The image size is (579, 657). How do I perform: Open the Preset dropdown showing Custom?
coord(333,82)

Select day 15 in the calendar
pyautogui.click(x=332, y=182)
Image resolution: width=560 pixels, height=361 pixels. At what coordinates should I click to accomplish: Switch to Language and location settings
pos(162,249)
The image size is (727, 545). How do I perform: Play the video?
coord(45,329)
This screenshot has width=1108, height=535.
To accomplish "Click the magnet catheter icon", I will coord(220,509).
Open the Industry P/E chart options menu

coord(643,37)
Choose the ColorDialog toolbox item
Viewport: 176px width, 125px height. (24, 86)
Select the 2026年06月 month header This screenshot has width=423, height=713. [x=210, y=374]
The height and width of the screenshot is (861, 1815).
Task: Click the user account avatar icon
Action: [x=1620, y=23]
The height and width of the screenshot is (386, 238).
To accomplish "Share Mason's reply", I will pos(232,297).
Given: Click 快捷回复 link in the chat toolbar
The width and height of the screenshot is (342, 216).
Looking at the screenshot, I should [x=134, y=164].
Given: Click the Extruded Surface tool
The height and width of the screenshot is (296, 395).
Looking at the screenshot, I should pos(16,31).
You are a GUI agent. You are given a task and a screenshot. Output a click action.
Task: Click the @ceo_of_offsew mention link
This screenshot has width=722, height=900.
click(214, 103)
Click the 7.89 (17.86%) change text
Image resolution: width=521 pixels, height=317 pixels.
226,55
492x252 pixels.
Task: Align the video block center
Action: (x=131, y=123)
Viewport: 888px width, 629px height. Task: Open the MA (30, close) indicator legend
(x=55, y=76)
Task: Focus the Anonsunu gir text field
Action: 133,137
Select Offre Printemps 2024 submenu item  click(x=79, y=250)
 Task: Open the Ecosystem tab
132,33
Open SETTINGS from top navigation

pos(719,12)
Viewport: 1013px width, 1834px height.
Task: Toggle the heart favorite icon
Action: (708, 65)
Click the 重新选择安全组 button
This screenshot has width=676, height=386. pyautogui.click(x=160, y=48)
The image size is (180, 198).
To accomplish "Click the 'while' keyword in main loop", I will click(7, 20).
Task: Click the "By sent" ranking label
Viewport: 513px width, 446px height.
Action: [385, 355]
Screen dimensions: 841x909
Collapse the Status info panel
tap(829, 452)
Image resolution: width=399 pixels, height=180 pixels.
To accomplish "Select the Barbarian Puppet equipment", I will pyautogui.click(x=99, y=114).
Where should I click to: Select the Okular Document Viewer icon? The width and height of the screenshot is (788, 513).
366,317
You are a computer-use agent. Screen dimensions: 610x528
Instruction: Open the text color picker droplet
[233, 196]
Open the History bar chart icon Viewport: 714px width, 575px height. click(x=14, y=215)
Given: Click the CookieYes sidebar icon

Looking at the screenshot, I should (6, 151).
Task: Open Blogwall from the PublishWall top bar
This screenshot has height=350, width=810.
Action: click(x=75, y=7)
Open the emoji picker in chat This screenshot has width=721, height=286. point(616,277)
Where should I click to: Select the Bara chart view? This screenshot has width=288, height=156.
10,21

# # # # #

• Task statement: Nothing but the lines from the one containing "Task: Open Blogwall" to the end of the records above should appear, each copied exactly.

• Output of the exercise:
Task: Open Blogwall from the PublishWall top bar
This screenshot has height=350, width=810.
Action: click(x=75, y=7)
Open the emoji picker in chat This screenshot has width=721, height=286. point(616,277)
Where should I click to: Select the Bara chart view? This screenshot has width=288, height=156.
10,21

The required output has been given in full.